If you're already running podman containers as systemd units, then the main benefit would probably be better systemd integration and without having to write separate compose files. If you're fine with the latter than A) you're the only person I've met who's happy with podman compose and B) you probably won't gain that much from switching to quadlets. Out of curiosity, does systemd spinning up podman-compose still properly keep the resulting container processes in the same cgroup? If not, that would be a decent benefit to swapping to quadlets.


I tried this in Fedora 38 or 39 if memory serves.

I am coming from docker files which give me a concise view of what services I’m configuring and how. The process of converting these tools into a (bunch of?) quadlets is where I got stuck.

As far as I could see at the time all containers in one compose file ended up in the same cgroup.

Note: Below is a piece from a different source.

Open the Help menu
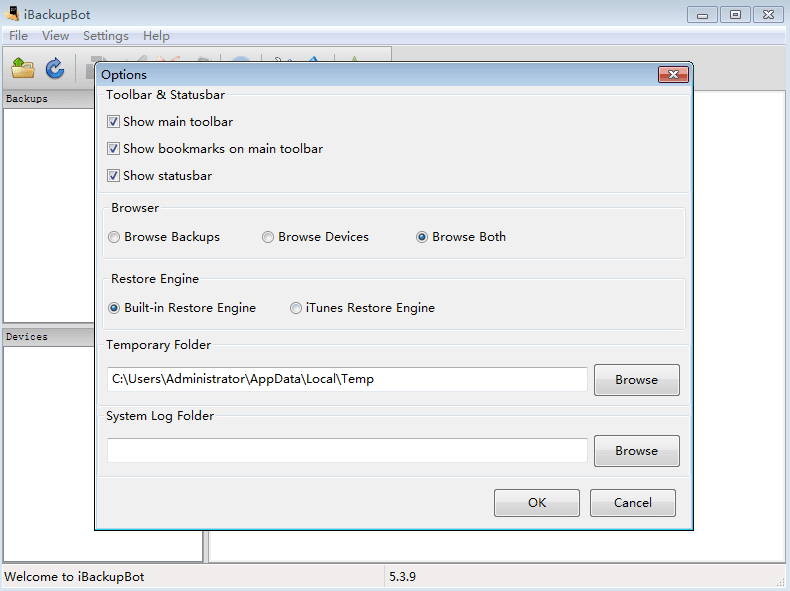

I’m not using podman compose but docker compose over the socket created by podman.


It integrates naturally into my desktop environment.

I drop a .container file into ~/.config/containers/systemd/ and the rest is taken care of. I use yadm to manage my dot files and that way it ends up on all the systems I want it.

Never tried podlet, though. I just write the container file directly.


The trick for development is to enable the podman socket (for the user for rootless containers) and then use the standalone version of docker-compose.


I've been looking for a better solution for local dev on services deployed via quadlet, could you elaborate on this?

I just took a look at the socket activation docs[0]. Is my understanding correct that no `compose.yaml` is required, just running `docker-compose up` with the appropriate env var pointing to the socket is enough to trigger a connection and service activation?

[0] https://github.com/containers/podman/blob/main/docs/tutorial...


That is exactly what I do.

As far as I remember my podman installations on both fedora and ubuntu came with a podman.socket service that I could enable as easily as running: `systemctl --user enable --now podman.socket`

Then I installed the standalone version of docker-compose: https://docs.docker.com/compose/install/standalone/

I don't remember having to do more to get a working `docker-compose` command.


I haven't touched this subject for a couple years now, but I remember that this feature was broken for a while after Compose was rewritten (in Go?).

Can anyone share their experience with Podman + Docker Compose in recent times? It was a really great workflow for me at the time.


Just make sure you’re using a relatively new version of Podman, v3 had some issues with sockets on Debian and CentOS


It works perfectly fine if you install docker but just the CLI (e.g. on debian docker provides a package for that in their deb repository).

Then you can use docker contexts to make the default context your podman socket. Then you just use `docker compose` as you normally would. I usually use this with rootless podman installs.


I use it every day, it has been working flawlessly for me for ~2 years.


But under windows or Mac, systemd is just not usable, so you’re left with podman compose…


If you are using Podman on those platform, you have a Podman Machine, which is a linux environment with systemd, (WSL, appleHV, libkrun, qemu).

You can use quadlets on those platform, you just need to put the quadlets file in the `~/.config/containers/systemd/` of the podman machine.